*** Recorded data

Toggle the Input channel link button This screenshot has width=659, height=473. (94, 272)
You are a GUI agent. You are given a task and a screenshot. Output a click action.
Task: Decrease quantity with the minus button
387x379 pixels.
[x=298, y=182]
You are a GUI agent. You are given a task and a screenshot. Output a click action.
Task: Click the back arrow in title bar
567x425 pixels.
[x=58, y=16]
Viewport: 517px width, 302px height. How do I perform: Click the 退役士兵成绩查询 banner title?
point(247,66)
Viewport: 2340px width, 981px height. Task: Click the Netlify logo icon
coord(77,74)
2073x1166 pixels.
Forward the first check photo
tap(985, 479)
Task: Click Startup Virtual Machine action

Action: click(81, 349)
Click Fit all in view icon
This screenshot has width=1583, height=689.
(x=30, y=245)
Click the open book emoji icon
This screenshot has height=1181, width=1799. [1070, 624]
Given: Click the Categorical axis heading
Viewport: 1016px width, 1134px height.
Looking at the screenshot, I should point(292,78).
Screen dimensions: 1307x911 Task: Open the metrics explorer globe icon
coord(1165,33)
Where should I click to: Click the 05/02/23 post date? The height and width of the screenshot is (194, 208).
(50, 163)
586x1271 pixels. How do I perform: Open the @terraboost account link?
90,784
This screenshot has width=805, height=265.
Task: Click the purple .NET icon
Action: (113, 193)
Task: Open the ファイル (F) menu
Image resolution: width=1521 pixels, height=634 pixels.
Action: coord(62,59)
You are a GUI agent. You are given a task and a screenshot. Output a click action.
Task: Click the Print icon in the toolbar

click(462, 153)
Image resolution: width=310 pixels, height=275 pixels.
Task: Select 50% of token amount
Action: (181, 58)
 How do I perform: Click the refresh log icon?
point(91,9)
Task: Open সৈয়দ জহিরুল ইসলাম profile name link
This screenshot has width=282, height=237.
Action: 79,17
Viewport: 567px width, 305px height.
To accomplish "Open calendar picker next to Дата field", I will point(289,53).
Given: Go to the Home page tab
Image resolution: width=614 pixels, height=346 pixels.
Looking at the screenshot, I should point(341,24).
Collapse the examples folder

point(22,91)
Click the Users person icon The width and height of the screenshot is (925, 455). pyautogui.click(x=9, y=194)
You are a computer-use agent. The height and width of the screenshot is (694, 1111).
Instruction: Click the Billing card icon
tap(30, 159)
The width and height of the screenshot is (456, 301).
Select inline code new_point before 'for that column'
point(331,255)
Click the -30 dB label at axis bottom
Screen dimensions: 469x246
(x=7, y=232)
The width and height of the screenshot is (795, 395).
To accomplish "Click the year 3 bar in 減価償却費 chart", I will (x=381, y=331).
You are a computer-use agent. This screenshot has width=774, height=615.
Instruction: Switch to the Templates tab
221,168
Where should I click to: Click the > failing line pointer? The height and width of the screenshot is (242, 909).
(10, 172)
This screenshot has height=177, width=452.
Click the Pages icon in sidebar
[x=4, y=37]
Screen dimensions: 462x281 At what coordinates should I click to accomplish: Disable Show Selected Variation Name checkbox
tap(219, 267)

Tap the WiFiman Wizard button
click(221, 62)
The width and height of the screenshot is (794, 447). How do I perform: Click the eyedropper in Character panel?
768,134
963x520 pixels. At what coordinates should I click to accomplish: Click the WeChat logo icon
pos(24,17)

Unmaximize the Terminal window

******

• Requirements:
Copy every one of the rows above, word for word.

• Answer to the problem:
Toggle the Input channel link button This screenshot has width=659, height=473. (94, 272)
You are a GUI agent. You are given a task and a screenshot. Output a click action.
Task: Decrease quantity with the minus button
387x379 pixels.
[x=298, y=182]
You are a GUI agent. You are given a task and a screenshot. Output a click action.
Task: Click the back arrow in title bar
567x425 pixels.
[x=58, y=16]
Viewport: 517px width, 302px height. How do I perform: Click the 退役士兵成绩查询 banner title?
point(247,66)
Viewport: 2340px width, 981px height. Task: Click the Netlify logo icon
coord(77,74)
2073x1166 pixels.
Forward the first check photo
tap(985, 479)
Task: Click Startup Virtual Machine action

Action: click(81, 349)
Click Fit all in view icon
This screenshot has width=1583, height=689.
(x=30, y=245)
Click the open book emoji icon
This screenshot has height=1181, width=1799. [1070, 624]
Given: Click the Categorical axis heading
Viewport: 1016px width, 1134px height.
Looking at the screenshot, I should point(292,78).
Screen dimensions: 1307x911 Task: Open the metrics explorer globe icon
coord(1165,33)
Where should I click to: Click the 05/02/23 post date? The height and width of the screenshot is (194, 208).
(50, 163)
586x1271 pixels. How do I perform: Open the @terraboost account link?
90,784
This screenshot has width=805, height=265.
Task: Click the purple .NET icon
Action: (113, 193)
Task: Open the ファイル (F) menu
Image resolution: width=1521 pixels, height=634 pixels.
Action: coord(62,59)
You are a GUI agent. You are given a task and a screenshot. Output a click action.
Task: Click the Print icon in the toolbar

click(462, 153)
Image resolution: width=310 pixels, height=275 pixels.
Task: Select 50% of token amount
Action: (181, 58)
 How do I perform: Click the refresh log icon?
point(91,9)
Task: Open সৈয়দ জহিরুল ইসলাম profile name link
This screenshot has width=282, height=237.
Action: 79,17
Viewport: 567px width, 305px height.
To accomplish "Open calendar picker next to Дата field", I will point(289,53).
Given: Go to the Home page tab
Image resolution: width=614 pixels, height=346 pixels.
Looking at the screenshot, I should point(341,24).
Collapse the examples folder

point(22,91)
Click the Users person icon The width and height of the screenshot is (925, 455). pyautogui.click(x=9, y=194)
You are a computer-use agent. The height and width of the screenshot is (694, 1111).
Instruction: Click the Billing card icon
tap(30, 159)
The width and height of the screenshot is (456, 301).
Select inline code new_point before 'for that column'
point(331,255)
Click the -30 dB label at axis bottom
Screen dimensions: 469x246
(x=7, y=232)
The width and height of the screenshot is (795, 395).
To accomplish "Click the year 3 bar in 減価償却費 chart", I will (x=381, y=331).
You are a computer-use agent. This screenshot has width=774, height=615.
Instruction: Switch to the Templates tab
221,168
Where should I click to: Click the > failing line pointer? The height and width of the screenshot is (242, 909).
(10, 172)
This screenshot has height=177, width=452.
Click the Pages icon in sidebar
[x=4, y=37]
Screen dimensions: 462x281 At what coordinates should I click to accomplish: Disable Show Selected Variation Name checkbox
tap(219, 267)

Tap the WiFiman Wizard button
click(221, 62)
The width and height of the screenshot is (794, 447). How do I perform: Click the eyedropper in Character panel?
768,134
963x520 pixels. At what coordinates should I click to accomplish: Click the WeChat logo icon
pos(24,17)

Unmaximize the Terminal window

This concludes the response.